CPU cost: Every row that is processed requires computation. Filtering rows, evaluating conditions, and performing joins all consume CPU resources.
Memory usage :Operations such as sorting and joining often rely on memory to be efficient. When there is not enough memory available, the database may fall back to disk operations, which slows things down.
Size of intermediate results: During execution, queries often generate temporary datasets. If these datasets are large, performance can degrade significantly. For example, joining two large tables before filtering can create unnecessary work.
Network cost: Moving data between servers introduces latency and increases the overall cost of execution.
Query complexity: Queries with multiple joins, nested subqueries, or aggregations naturally require more processing.
Query plan structure : The order in which operations are performed can have a big impact. Filtering early reduces the amount of data that needs to be processed later, while joining smaller datasets is usually more efficient.
Indexes: They allow the database to locate data quickly. Without them, the system may be forced to scan entire tables.
Data statistics: These statistics describe things like the number of rows and how data is distributed. If they are outdated or inaccurate, the optimizer may choose a poor execution plan.
When the Optimizer Gets It Wrong
Although the optimizer is powerful, it is not perfect.

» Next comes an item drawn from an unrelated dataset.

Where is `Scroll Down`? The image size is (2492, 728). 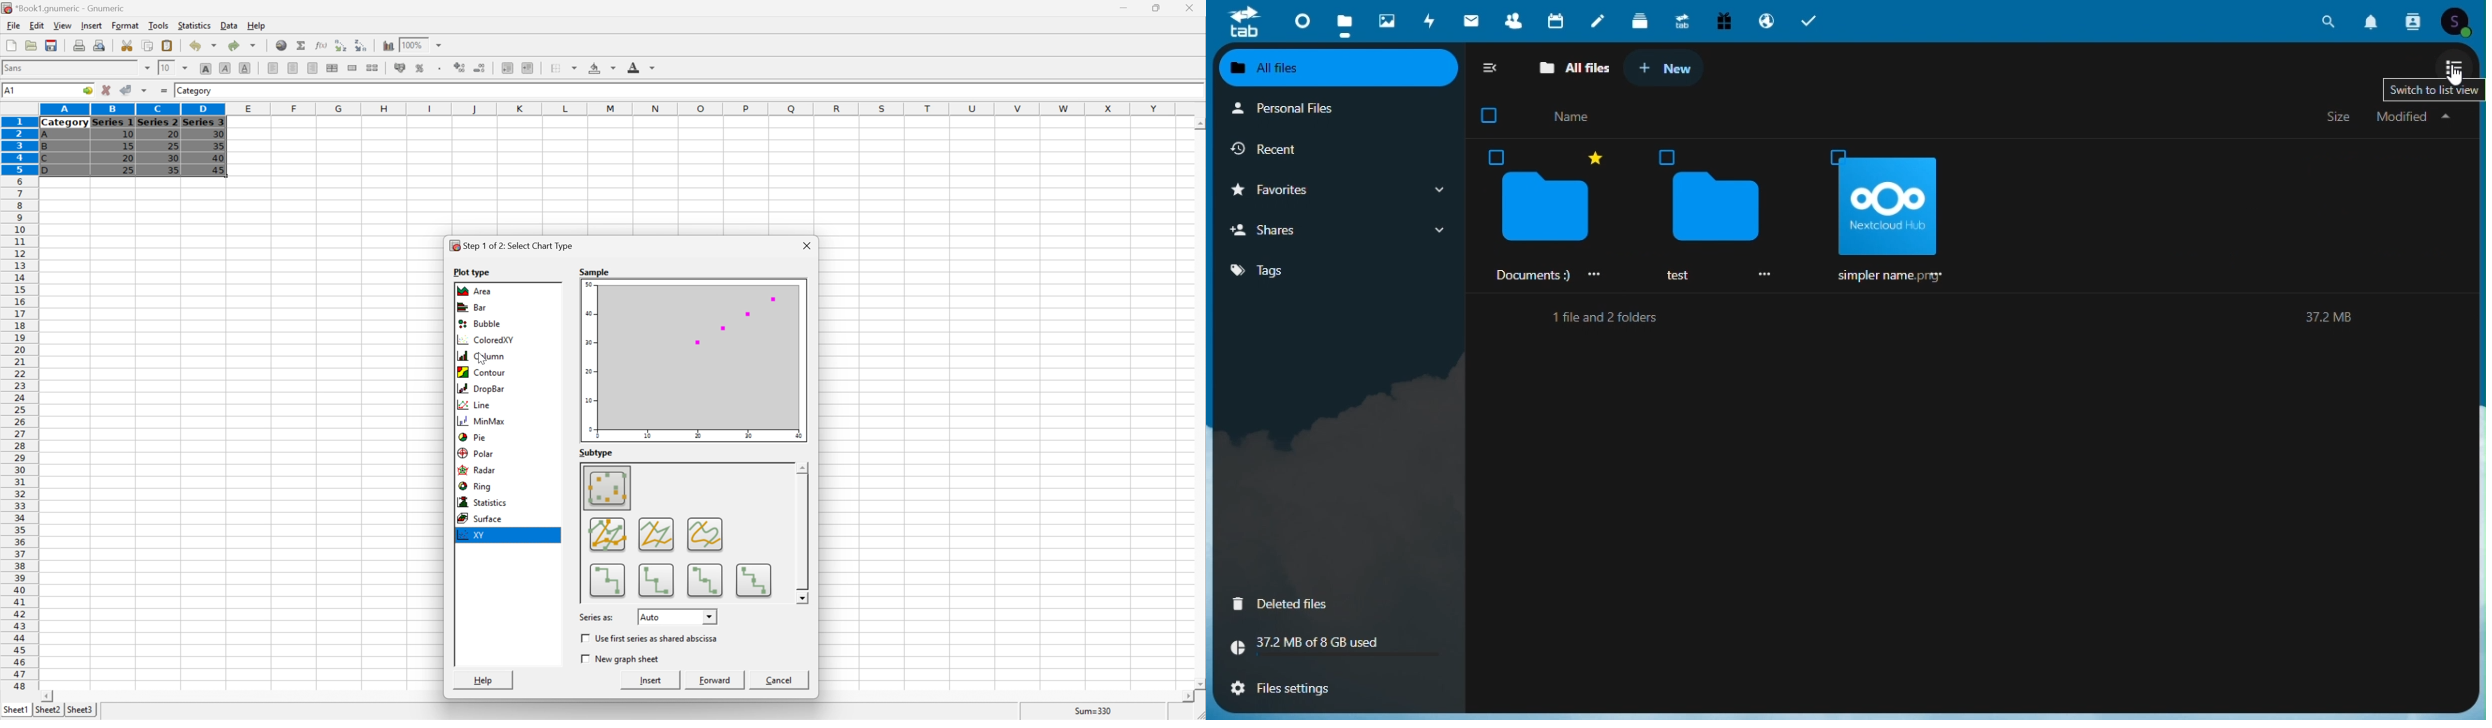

There are situations where it makes the wrong decision. This often happens when statistics are outdated, when data distribution is uneven, or when the optimizer’s assumptions do not match reality.
As a result, you may see an execution plan that looks efficient but performs poorly in practice.

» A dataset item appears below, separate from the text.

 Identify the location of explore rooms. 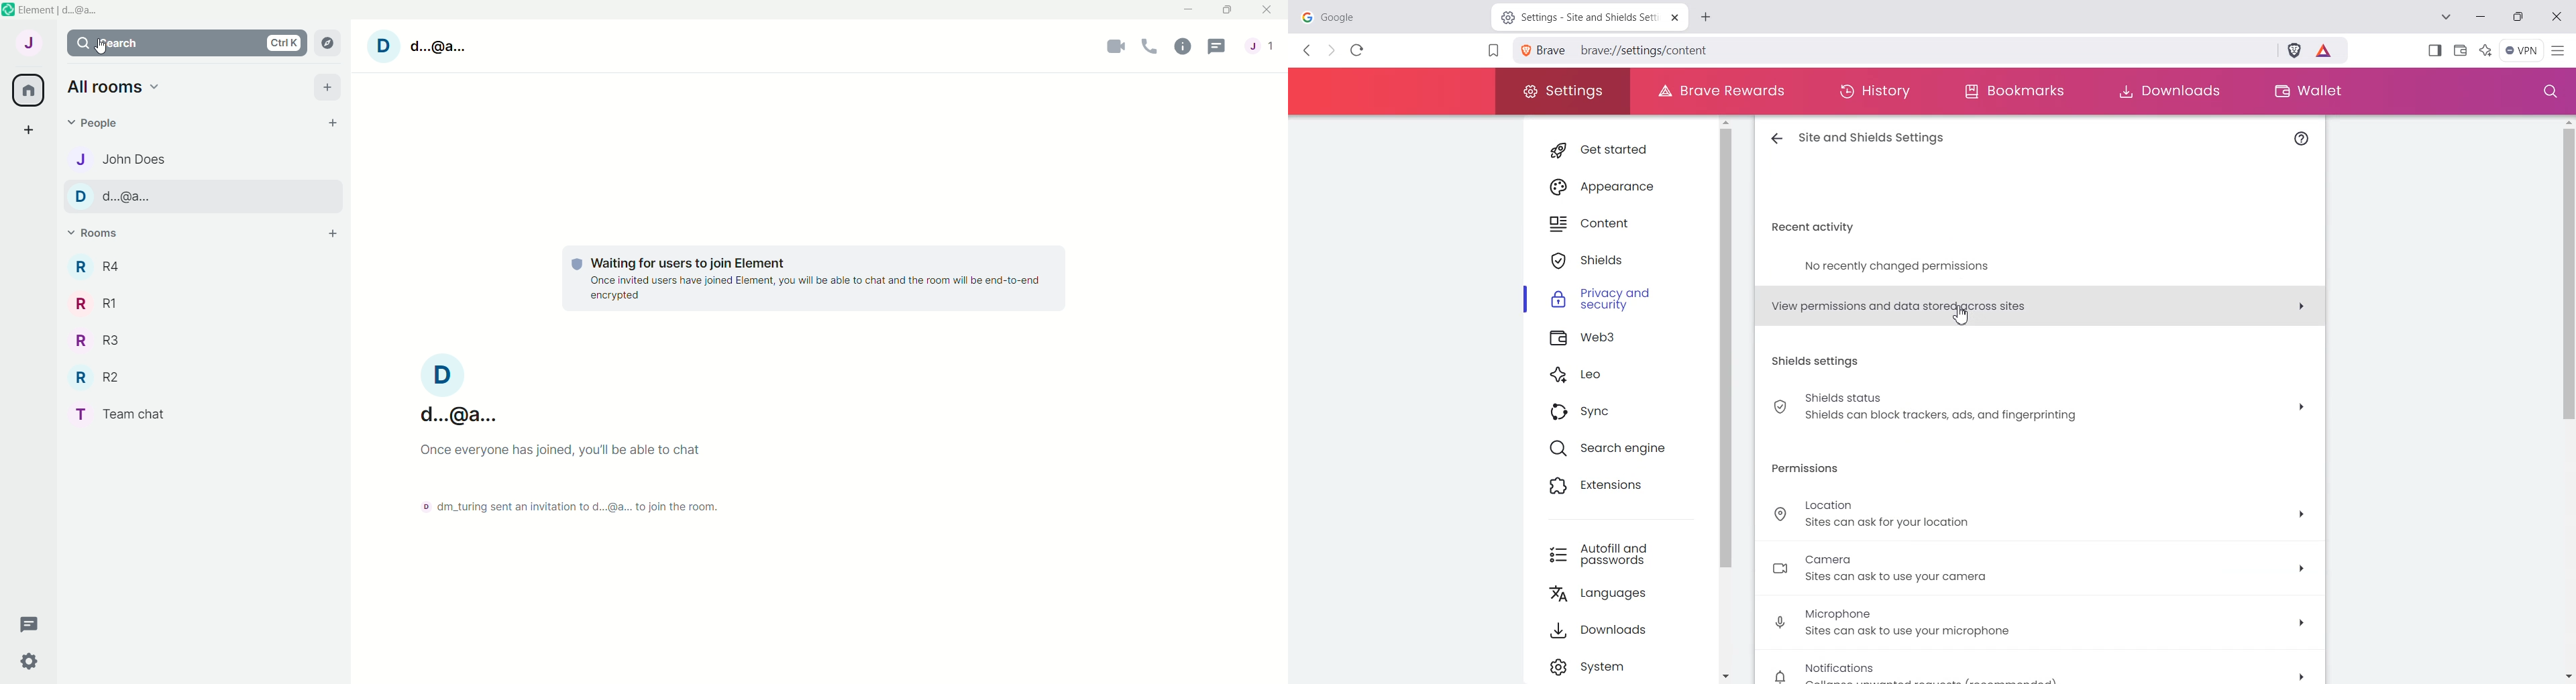
(327, 43). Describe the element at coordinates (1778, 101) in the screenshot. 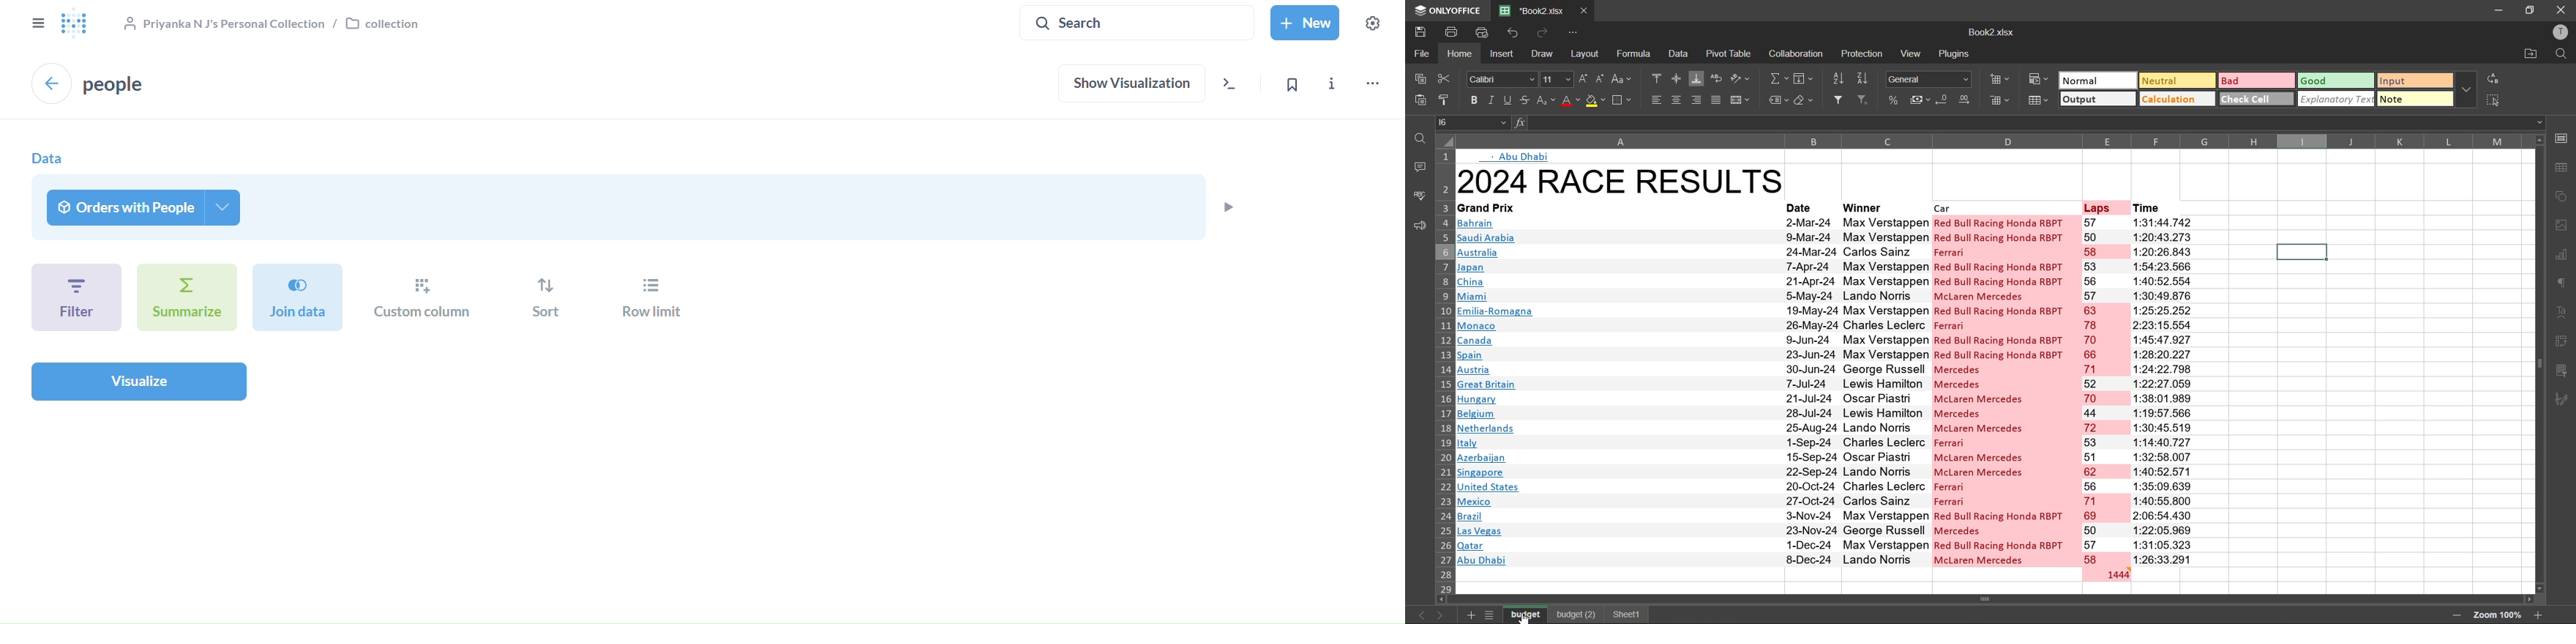

I see `named ranges` at that location.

This is why it is important to go beyond estimates and look at actual performance.
How Query Performance Is Evaluated
Choosing a plan is only half the story. The next step is understanding how well that plan performs in practice.

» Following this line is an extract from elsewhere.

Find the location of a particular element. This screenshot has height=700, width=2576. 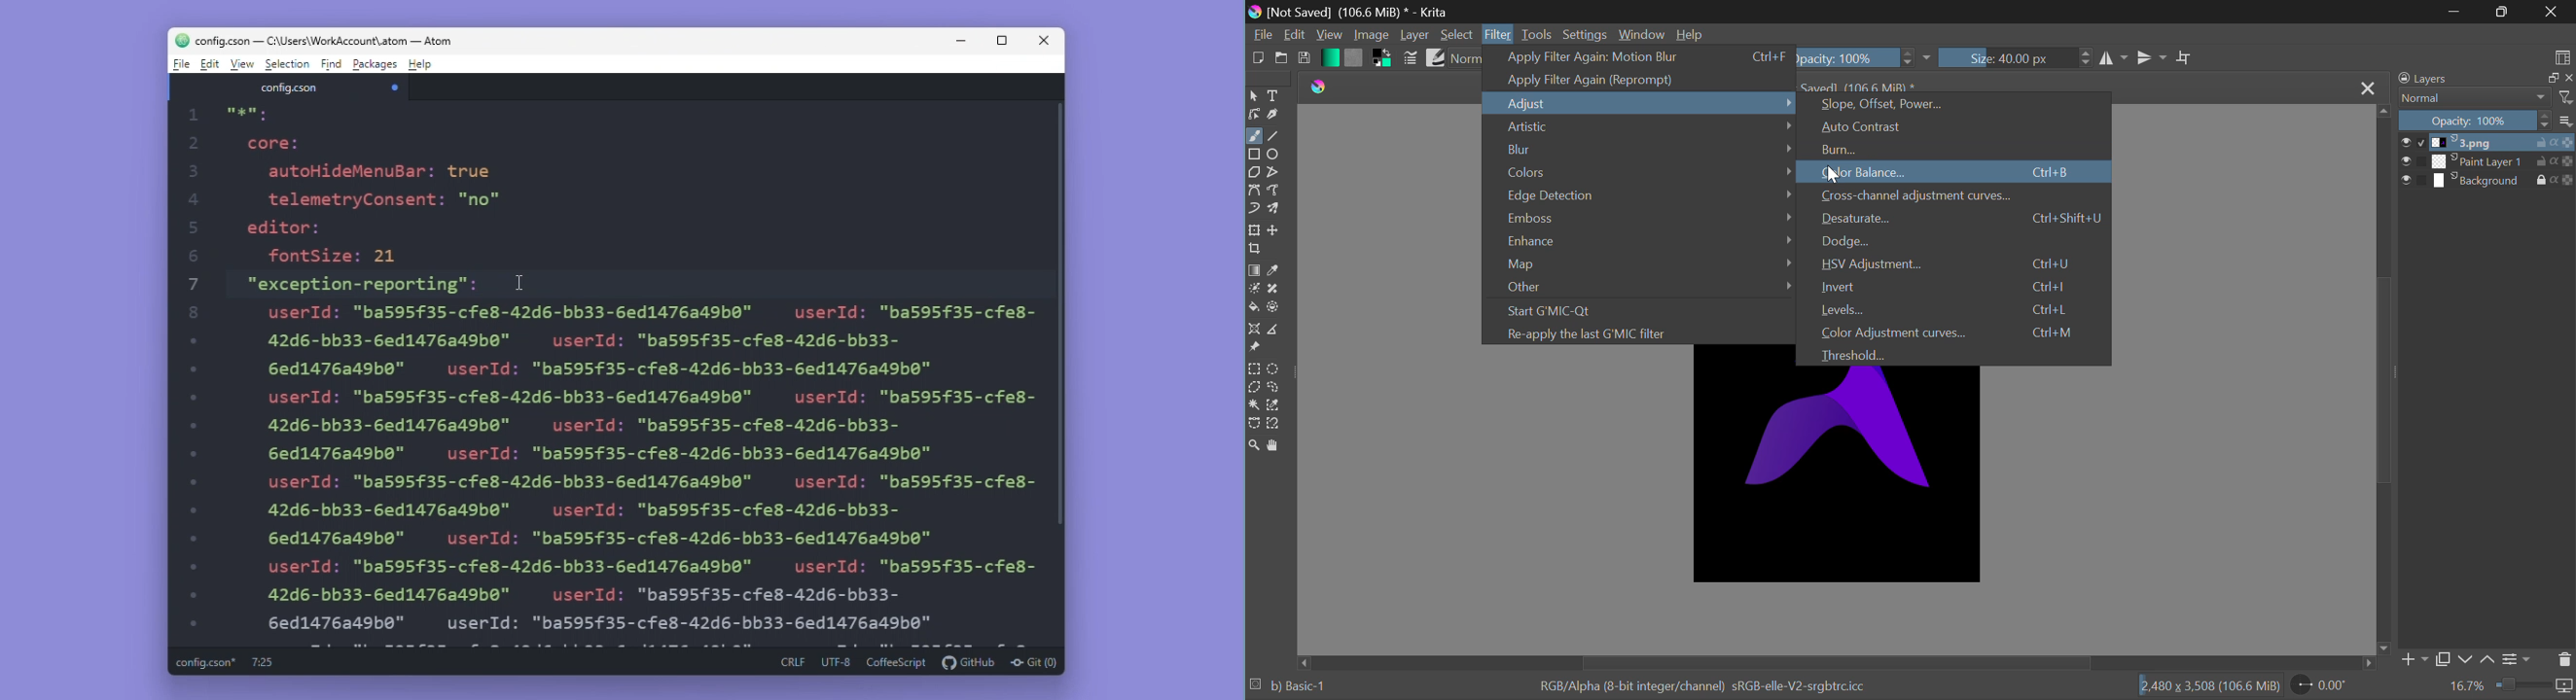

Maximize is located at coordinates (1002, 40).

Here are the main approaches:
Execution plan analysis: Study how data is accessed, how many rows are processed, and where time is spent.
Benchmarking: Run the same query multiple times under similar conditions to compare results.
Profiling: Track how system resources like CPU, memory, and disk I/O are used during execution.
Tuning experiments: Make small changes (like adding an index or rewriting a query) and measure performance before and after.
Each method helps you see whether the optimizer’s choice was truly efficient or just looked good on paper.
Key Performance Metrics
To properly evaluate a query, you need to look at a combination of metrics.
Execution time: tells you how long the query takes to run.
Disk I O operations: show how much data is read from disk, which is often a major factor in performance.
CPU usage: reflects the amount of processing required.
Memory consumption: indicates how much memory is used during execution.
Throughput: measures how many queries the system can handle over time.
Plan stability: shows whether the execution plan remains consistent or changes frequently.
Finally, comparing cost estimates with actual performance helps you identify when the optimizer’s predictions are inaccurate.
A Common Mistake
One common mistake is focusing only on execution time.
A query might be fast today but become slow as the dataset grows.
Looking at how many rows are processed, how data is accessed, and why a particular plan was chosen gives you a deeper understanding of performance.
Putting It All Together
The optimizer chooses a plan based on estimated cost. The execution plan shows how the query is actually run. Performance metrics reveal how well that plan performs in reality.
When you understand all three, you gain full visibility into query performance.
Here is a simple way to think about it:
Your query defines what you want.
The optimizer decides how to get it.
The execution plan shows the path taken.
The metrics tell you how good that path was.
Takeaway
Database performance is not just about writing correct queries. It is about understanding how the database thinks, how it makes decisions, and how it evaluates those decisions.
Once you understand this, you stop guessing. You start making informed improvements. And that is what elevates you from SQL user to database engineer.